My soul hurts, and it’s heavy. I feel the weight growing still, growing more and more as every new day brings some horrifying headline to our attention. It’s easy to shrink back from the world’s horror as we attempt to shield ourselves from the pain of others. Sometimes, the pain within is too much to bear, and it becomes almost impossible to reach out to tend to the pain of others. Then, when we see the world’s horror and look at ourselves in the mirror, feelings of guilt and shame spring upon us as we judge ourselves for our inaction. The cycle then repeats, over and over again, until we are ultimately numb to the pain of others and the pain within.
This is no way to live. These cycles keep taking from us. All that death steals our joy and our sense of safety and security. It’s hard to enjoy life when it feels like death’s suffocating shroud is being pulled more tightly over our faces, so tightly that we forget to look for the signs of life stubbornly refusing to succumb to death’s tyranny.
In these moments, when it feels like death is all we see, there must be some among us who will hold onto hope for us, who will stubbornly refuse to be held captive by a force that seeks only our destruction. Maybe that is you right now. Perhaps you’ve been the one holding onto your light and sharing it with others. Perhaps you’ve been the one stubbornly refusing to believe that the world will never move past its worst evils. Maybe you’ve been that source of hope for those around you.

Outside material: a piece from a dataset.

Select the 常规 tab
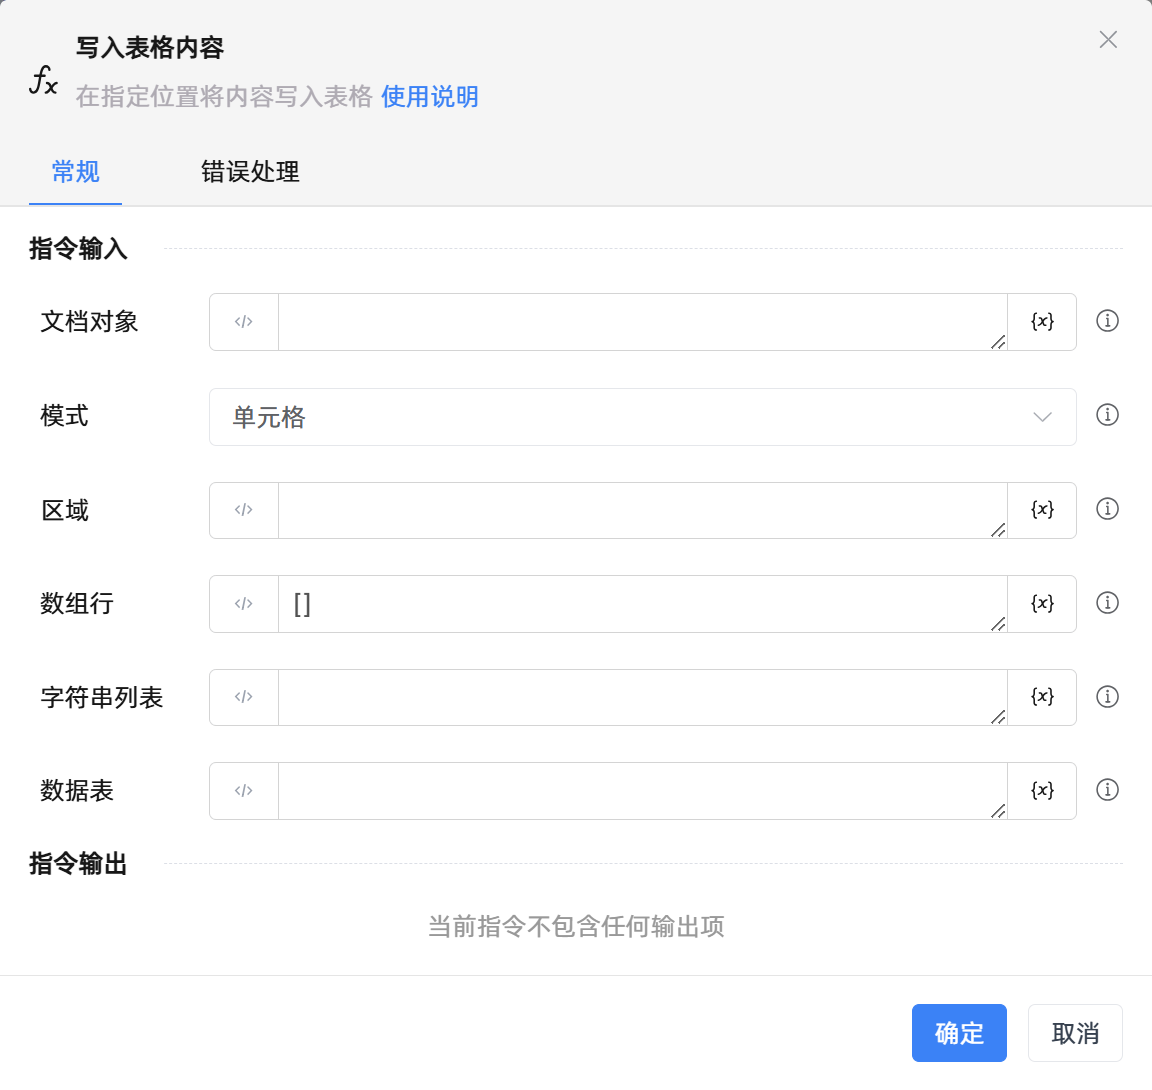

Let’s be real, though. Hope doesn’t actually save anybody. Hope can’t stop that tire from popping or that bee from stinging. Hope can’t stop a crazed man with a gun.
Thankfully, the value of hope isn’t found in what it actually accomplishes. Instead, hope is the stubborn refusal to believe all the world’s gloom must have the final word. Hope fuels our actions, and reactions, to that horror as we stand bravely in its face and say, “The worst you have to bring has not, and will not, break me.”
Hope fuels us to do the next right thing, one action at a time. Hope fuels us as we sit with grieving parents and cancer-ridden patients. Hope is that energy felt between two people amid their heartache who say to one another, “I will not let you fall into despair.”
Sometimes, when we don’t see enough life around us or enough hope within our communities, we have to decide if we will let things stay that way. I wish I had answers to all of life’s most difficult questions. I don’t. But I do know this: the worst thing to ever happen to you has not broken you. If you are reading this, you have survived the worst that’s ever happened. Indeed, you must have some hope within you somewhere. Will you share it with us?
Chris Adams is the Rector of St. Peter’s Episcopal Church in Washington.